While I understand what the author is attempting to do, I do not understand how we gain the above equations, and hence the following.

x = 0
y = 0.5
z = -0.5

t = C (sqrt) h/g

Thank you in advance.

ps - I want to understand fully how we compare the exponents, get three equations and the formula.

 

[Haths]

I think what it's explaining is that the factor t is multiplied by the speed of fall, to slow it down.

M=mass
L=lenght
T=time

Therefore your end units of t*v (where v is you speed) should be units of v. Speed is distance divided by time, so it's dimensional units are L¹ T^-1. I assume that you understand that this is the same as writing Lenght / Time ;).

Hence:

t*v=v

so;

C M^x L^y g^z * L¹ T^-1 = L¹ T^-1

Now g is not in fundamental units it's Newtons per Kilogram, but Newtons are Kilograms-Meters per second per second. So;

g => M¹ L¹ T^-2 / M¹

g => M¹ L¹ T^-2 M^-1

So

g = L¹ T^-2

Ok knowing that;C M^x L^y (L¹ T^-2)^z * L¹ T^-1 = L¹ T^-1

We can ignore C because it's not got a dimension and consider this as a set of equations. So basically we are going to count up the powers for each of the dimensions on each side of the equation. So for M, then L, then T; we have;C M^x L^y (L¹ T^-2)^z * L¹ T^-1 = L¹ T^-1

C M^x L^y (L¹ T^-2)^z * L¹ T^-1 = L¹ T^-1

C M^x L^y (L¹ T^-2)^z * L¹ T^-1 = L¹ T^-1

(1) x = 0
(2) y+z+1 = 1
(3) -2z+-1=-1

Equation 1, tells us that this factor t doesn't depend on the mass at all. Which should make sense as a tonne of feathers and a ton of iron fall at the same rate. 2 and 3 can be rewritten;

(2) y+z=0
(3) -2z=0

Errm different to what the last one is, but let's continue anyhow. These are a set of simultaneous equations, these we can solve as -2z=0, implies that z needs to be 0, but that would imply that y also equals zero, so somewhere in my adding up of the powers I've gone wrong. Ok using;

(3) -2z=1

We can see that z must be -1/2 because -2*-1/2 = 1 As we know y+z=0 and y+-1/2=0 so y=1/2

Going back to;

C M^x L^y (L¹ T^-2)^z

We put our values of x,y and z into the powers to find out what our constant is. Like;

C M⁰ L^1/2 (L¹ T^-2)^-1/2

Hence;

t = C sqrt{h/g}

As the power of 1/2 is the same as a square root.

As for the problem with equation 3, it might be because t is not a scale factor for the speed, but rather the acceleration of the tower.
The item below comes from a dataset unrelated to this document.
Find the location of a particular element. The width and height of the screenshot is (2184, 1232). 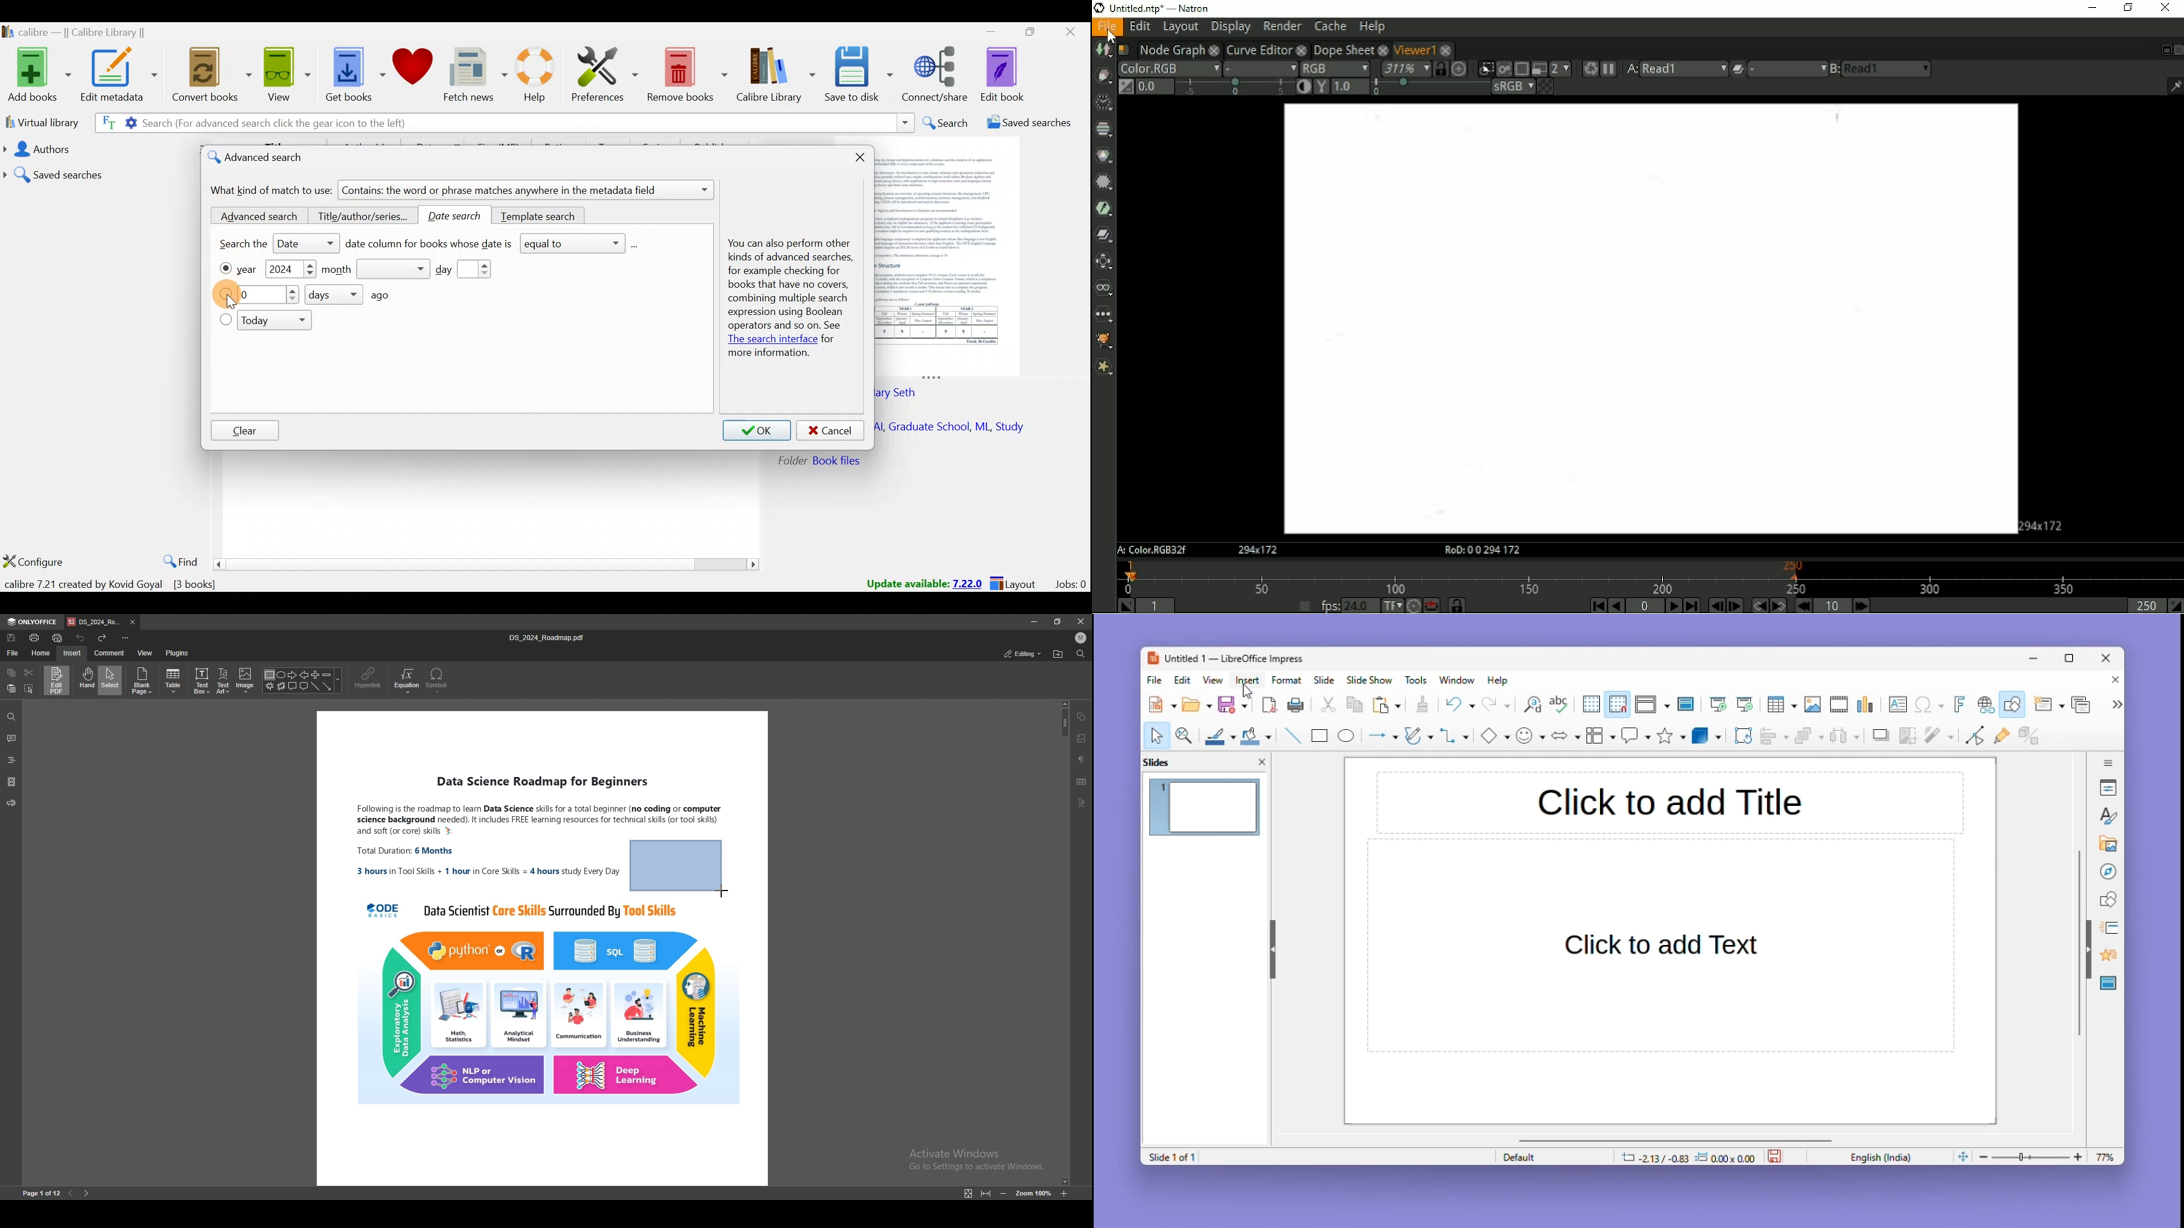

So it would actually be;

t*a=v

C M^x L^y (L¹ T^-2)^z * L¹ T^-2 = L¹ T^-1

Which would give; -2z-2=-1 which is -2z=1 so it's a scale factor for the acceleration of the tower. So the formula for the velocity of the tower would be;

C sqrt{h/g}*a = v

I think...
Haths

 

[daschaich]

Here's a different take on the problem statement, which I think could be worded better.

To my reading, it sounds like we want to make the tower take time t to fall (note that it is given dimensions of time (T) later on). That is, t itself is not the scale factor, but the desired scaled time.

Per the problem, we suppose it can depend in as-yet-unknown ways on the mass of the tower m, its height h, g, and an arbitrary dimensionless constant C. Turning that last sentence into an equation just gives

t = C m^x h^y g^z,​

where x, y and z are constant exponents we want to determine.

Dimensional analysis makes this easy: t has dimensions of time (T), so we demand that C m^x h^y g^z have dimensions of time as well. Since m has dimensions of mass (M), h has dimensions of length (L), g has dimensions of length per time-squared (L/T² = LT^-2), and C has no dimensions at all, we have

T = M^x L^y (LT^-2)^z = M^x L^{(y + z)}T^(-2z).​

Now all we have to do is match the exponent of each dimension on each side of the equation. Writing everything out explicitly,

M⁰ L⁰ T¹ = M^x L^{(y + z)}T^(-2z).​

Separately matching the exponents of M, L, and T on each side of the equation immediately gives the three equations

0 = x
0 = y + z
1 = -2z,​

which have the solution

x = 0
z = -1 / 2
y = 1 / 2.​

Plugging x, y and z back into the original formula, we have

t = C m⁰ h^1/2 g^-1/2 = C(h / g)^1/2,
t = C\sqrt{h / g}.​

And that's all there is to it.

 

[ajassat]

Excellent. Both of your replies helped me to understand things better. Any confusions/doubts were gotten rid off when I read daschaich's reply.

Thank you.